Office of the Attorney General
Honorable Luther Jones
Opinion No. JM-251
Re: Authority of the El Paso Bail Bond Board to define the term "designee" in article 2372p-3, V.T.C.S.
Dear Mr. Jones:
You inquire whether the El Paso County Bail Bond Board has authority to adopt a rule which defines or limits the term "designee" as it appears in article 2372p-3, section 5(b), V.T.C.S. We conclude that the board's adoption of a rule that adds additional qualifications for certain membership on the board exceeds the powers delegated to the board by the legislature.
Section 5(b) of article 2372p-3 provides the following:
(b) The County Bail Bond Board shall be composed of the following persons:
(1) the county sheriff or his designee;
(2) a district judge of the county having jurisdiction over criminal matters designated by the presiding judge of the administrative judicial district;
(3) the county judge or a member of the commissioners court designated by the county judge;
(4) a judge of a county court or a county court at law in the county having jurisdiction over criminal matters designated by the commissioners court;
(5) the district attorney or his designee;
(6) a licensed bondsman, licensed in the county, elected by other county licensees; and
(7) a justice of the peace.
You advise us that the El Paso County Bail Bond Board adopted a rule to limit a "designee" on that board as follows:
Designees to the Bail Bond Board shall be a person who is knowledgeable of the matters within the statutory members office and/or an employee of that department who could be considered an assistant.
Article 2372p-3, section 5(f)(1) allows a county bail bond board
[t]o exercise any powers incidental or necessary to the administration of this Act, to supervise and regulate all phases of the bonding business and enforce this Act within the county, and to prescribe and post any rules necessary to implement this Act ....
In exercising the rulemaking authority granted by the legislature, an agency may promulgate rules and regulations which are constitutional, are within the granted power, and are adopted in accordance with proper procedure. However, rules and regulations adopted by an agency in this state may not impose additional burdens, conditions, or restrictions in excess of or inconsistent with the authority granted to the agency by the legislature. See Bexar County Bail Bond Board v. Deckard, 604 S.W.2d 214, 216 (Tex.Civ.App.--San Antonio 1980, no writ). See also Gerst v. Oak Cliff Savings & Loan Association, 432 S.W.2d 702, 706 (Tex.1968); Kee v. Baber, 303 S.W.2d 376 (Tex.1957).
A cardinal rule of statutory construction requires the courts to ascertain and be guided by the intention of the legislature as expressed in the statute. See City of Sherman v. Public Utility Commission, 643 S.W.2d 681, 684 (Tex.1983). We believe that it is not the intention of the legislature to grant a bail bond board the authority to adopt the rule in question.

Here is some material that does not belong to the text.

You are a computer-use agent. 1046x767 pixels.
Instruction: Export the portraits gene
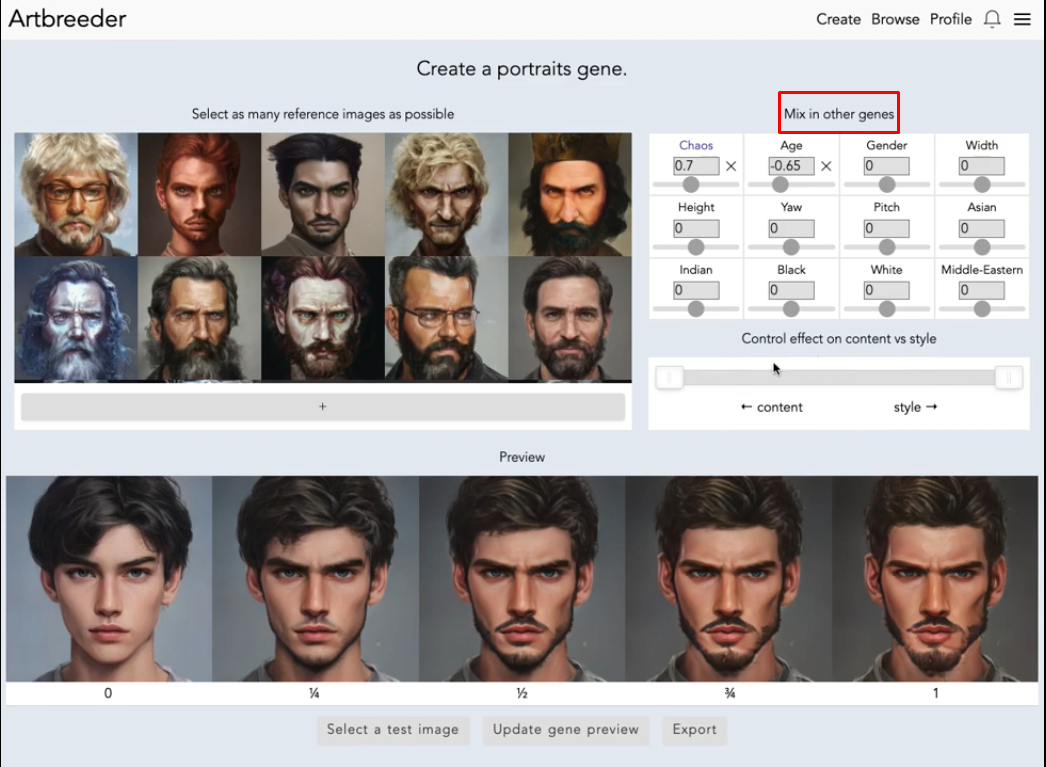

Section 5(b)(2)-(4) specifies that the designee of a presiding judge of the administrative judicial district must be "a district judge of the county having jurisdiction over criminal matters," a designee of the county judge must be a member of the commissioners court, and the designee of the commissioners court must be "a judge of a county court or a county court at law in the county having jurisdiction over criminal matters." The statute does not include any specific qualifications for designees of the sheriff and district attorney. We believe that a court would find that the express mention in the statute of very particular qualifications for certain designees is tantamount to an express exclusion of qualifications for all other designees. A principal of statutory construction akin to the maxim that "the express mention of one thing implies the exclusion of another" is the principle that an agency may not by its own rules extend or add to the powers listed in the statute. Peterson v. Calvert, 473 S.W.2d 314, 317 (Tex.Civ.App.--Austin 1971, writ ref'd); Ex parte McIver, 586 S.W.2d 851, 856 (Tex.Crim.App.1979). See Bexar County Bail Bond Board v. Deckard, supra; Attorney General Opinion MW-324 (1981). Hence, we conclude that the legislature intended to retain for itself the determination of the specific qualifications necessary for membership on a county bail bond board and did not delegate to the boards the power to impose additional qualifications.
In the absence of statutory language indicating a legislative intent that a county bail bond board have the power to add to the qualifications specified by the legislature, it is our opinion that such a board lacks authority to adopt a rule which requires a designee of the sheriff or district attorney to be an employee of the office of the appointing official or a person knowledgeable of the matters within the statutory member's office.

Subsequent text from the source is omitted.